◆ What you will do ◆
Pull each line holding the word "computer" from the data.
#### Data for this task ####
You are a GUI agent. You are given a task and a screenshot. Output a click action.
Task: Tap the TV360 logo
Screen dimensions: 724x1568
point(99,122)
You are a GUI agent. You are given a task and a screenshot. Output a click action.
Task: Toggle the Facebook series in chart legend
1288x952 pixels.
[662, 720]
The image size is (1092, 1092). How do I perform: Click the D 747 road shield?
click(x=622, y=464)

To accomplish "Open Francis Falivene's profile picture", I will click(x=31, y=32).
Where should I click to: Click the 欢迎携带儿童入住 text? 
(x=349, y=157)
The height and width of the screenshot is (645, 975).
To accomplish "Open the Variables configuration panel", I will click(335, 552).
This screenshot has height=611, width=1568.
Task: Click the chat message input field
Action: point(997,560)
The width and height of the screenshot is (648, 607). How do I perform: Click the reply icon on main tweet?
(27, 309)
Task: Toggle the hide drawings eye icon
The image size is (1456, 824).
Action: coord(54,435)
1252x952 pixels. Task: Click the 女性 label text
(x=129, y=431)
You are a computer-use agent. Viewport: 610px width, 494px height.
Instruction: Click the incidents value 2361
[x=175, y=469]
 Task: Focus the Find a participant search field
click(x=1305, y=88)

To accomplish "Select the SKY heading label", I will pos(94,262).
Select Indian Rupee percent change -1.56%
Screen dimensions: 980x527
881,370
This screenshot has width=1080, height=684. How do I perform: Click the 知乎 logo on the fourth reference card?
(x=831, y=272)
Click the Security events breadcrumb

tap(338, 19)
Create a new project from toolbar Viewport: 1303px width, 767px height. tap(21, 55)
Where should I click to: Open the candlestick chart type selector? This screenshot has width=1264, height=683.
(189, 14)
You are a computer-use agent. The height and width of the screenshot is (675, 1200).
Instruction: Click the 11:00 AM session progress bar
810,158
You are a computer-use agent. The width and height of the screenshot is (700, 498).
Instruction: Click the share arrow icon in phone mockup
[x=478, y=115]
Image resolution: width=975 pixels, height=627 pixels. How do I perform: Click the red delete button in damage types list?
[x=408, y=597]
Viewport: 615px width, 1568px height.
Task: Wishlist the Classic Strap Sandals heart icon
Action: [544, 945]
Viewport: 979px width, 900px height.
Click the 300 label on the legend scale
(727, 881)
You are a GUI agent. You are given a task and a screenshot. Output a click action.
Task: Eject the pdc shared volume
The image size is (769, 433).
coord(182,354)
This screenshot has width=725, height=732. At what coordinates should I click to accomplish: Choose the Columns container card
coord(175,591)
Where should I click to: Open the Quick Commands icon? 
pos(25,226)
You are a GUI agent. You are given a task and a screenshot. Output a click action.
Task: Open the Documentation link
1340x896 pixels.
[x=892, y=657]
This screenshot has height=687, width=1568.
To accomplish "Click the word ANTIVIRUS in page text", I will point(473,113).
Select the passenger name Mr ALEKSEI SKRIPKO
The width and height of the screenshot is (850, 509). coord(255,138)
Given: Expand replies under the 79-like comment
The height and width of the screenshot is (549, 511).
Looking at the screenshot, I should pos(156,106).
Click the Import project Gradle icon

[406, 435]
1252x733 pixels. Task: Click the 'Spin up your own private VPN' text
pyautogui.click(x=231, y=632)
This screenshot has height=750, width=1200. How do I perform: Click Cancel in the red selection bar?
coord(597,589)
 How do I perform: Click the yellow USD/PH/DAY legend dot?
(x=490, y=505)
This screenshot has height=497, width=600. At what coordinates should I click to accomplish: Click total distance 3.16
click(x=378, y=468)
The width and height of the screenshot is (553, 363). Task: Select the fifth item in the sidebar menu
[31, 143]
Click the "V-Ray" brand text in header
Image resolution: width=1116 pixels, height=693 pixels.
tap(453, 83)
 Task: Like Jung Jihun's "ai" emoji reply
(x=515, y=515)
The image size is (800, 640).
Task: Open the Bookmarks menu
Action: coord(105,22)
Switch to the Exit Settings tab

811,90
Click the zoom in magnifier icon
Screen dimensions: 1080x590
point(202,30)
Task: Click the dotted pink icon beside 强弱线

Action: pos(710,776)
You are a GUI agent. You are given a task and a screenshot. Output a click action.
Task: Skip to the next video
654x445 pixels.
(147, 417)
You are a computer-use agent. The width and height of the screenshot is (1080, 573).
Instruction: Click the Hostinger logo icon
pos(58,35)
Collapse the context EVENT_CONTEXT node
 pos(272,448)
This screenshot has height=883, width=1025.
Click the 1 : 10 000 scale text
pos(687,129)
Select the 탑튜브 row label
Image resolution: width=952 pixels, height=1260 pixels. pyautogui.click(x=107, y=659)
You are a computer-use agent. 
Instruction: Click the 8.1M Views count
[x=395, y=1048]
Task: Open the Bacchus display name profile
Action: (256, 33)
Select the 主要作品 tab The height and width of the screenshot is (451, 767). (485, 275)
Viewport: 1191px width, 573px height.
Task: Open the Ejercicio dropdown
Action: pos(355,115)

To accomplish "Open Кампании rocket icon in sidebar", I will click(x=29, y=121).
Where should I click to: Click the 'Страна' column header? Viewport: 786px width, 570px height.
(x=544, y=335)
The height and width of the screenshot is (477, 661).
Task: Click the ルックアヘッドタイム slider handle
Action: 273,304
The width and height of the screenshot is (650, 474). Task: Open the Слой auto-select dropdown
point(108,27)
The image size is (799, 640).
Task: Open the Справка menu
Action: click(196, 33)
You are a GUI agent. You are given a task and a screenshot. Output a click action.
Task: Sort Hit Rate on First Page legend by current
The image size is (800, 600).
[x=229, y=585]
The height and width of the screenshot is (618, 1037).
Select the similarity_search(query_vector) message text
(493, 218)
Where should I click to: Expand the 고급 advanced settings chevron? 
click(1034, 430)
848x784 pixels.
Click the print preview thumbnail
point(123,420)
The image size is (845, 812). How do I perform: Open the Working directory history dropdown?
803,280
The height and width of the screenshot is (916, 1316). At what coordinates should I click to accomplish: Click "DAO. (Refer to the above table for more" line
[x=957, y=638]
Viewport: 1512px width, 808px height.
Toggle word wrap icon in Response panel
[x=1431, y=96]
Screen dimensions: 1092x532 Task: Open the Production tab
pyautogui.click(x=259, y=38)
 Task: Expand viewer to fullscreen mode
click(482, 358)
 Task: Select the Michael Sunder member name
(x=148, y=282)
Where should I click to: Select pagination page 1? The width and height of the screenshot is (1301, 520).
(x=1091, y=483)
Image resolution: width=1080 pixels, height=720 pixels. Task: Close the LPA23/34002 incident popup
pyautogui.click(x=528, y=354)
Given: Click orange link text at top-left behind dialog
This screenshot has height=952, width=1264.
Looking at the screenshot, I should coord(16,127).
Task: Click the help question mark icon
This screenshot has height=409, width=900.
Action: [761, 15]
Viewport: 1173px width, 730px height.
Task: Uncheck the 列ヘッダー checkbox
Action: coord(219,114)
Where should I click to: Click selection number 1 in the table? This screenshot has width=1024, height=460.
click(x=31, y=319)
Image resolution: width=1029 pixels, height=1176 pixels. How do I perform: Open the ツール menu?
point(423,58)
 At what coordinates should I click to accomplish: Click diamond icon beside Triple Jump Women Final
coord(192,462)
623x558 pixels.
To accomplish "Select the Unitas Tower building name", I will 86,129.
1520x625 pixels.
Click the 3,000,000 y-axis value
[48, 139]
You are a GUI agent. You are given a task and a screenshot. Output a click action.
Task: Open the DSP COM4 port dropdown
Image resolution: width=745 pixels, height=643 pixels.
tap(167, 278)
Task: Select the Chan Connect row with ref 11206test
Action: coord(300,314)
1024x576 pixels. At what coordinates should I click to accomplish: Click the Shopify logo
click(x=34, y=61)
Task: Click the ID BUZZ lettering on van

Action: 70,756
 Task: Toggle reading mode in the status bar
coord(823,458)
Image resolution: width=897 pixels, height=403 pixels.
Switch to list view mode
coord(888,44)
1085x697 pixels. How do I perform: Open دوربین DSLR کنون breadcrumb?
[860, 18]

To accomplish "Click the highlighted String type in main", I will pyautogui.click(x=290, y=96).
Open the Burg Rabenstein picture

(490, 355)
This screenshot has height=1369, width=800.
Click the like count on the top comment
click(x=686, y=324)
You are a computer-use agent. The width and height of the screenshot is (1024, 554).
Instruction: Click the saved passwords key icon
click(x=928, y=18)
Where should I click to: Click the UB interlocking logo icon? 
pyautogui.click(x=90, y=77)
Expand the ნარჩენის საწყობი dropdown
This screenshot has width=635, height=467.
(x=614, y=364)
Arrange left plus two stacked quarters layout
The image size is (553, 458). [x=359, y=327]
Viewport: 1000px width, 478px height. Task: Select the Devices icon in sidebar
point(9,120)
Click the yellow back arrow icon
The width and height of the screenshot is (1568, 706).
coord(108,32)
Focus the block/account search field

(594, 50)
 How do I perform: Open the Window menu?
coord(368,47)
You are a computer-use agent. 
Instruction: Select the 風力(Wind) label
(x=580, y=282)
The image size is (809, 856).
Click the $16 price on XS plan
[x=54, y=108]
####
◆ Exercise output ◆
You are a computer-use agent. Viewport: 610px width, 494px height.
You are a computer-use agent. The height and width of the screenshot is (675, 1200).
You are a computer-use agent. The width and height of the screenshot is (700, 498).
You are a computer-use agent. The width and height of the screenshot is (1080, 573).
You are a computer-use agent. 
You are a computer-use agent. The width and height of the screenshot is (1024, 554).
You are a computer-use agent. 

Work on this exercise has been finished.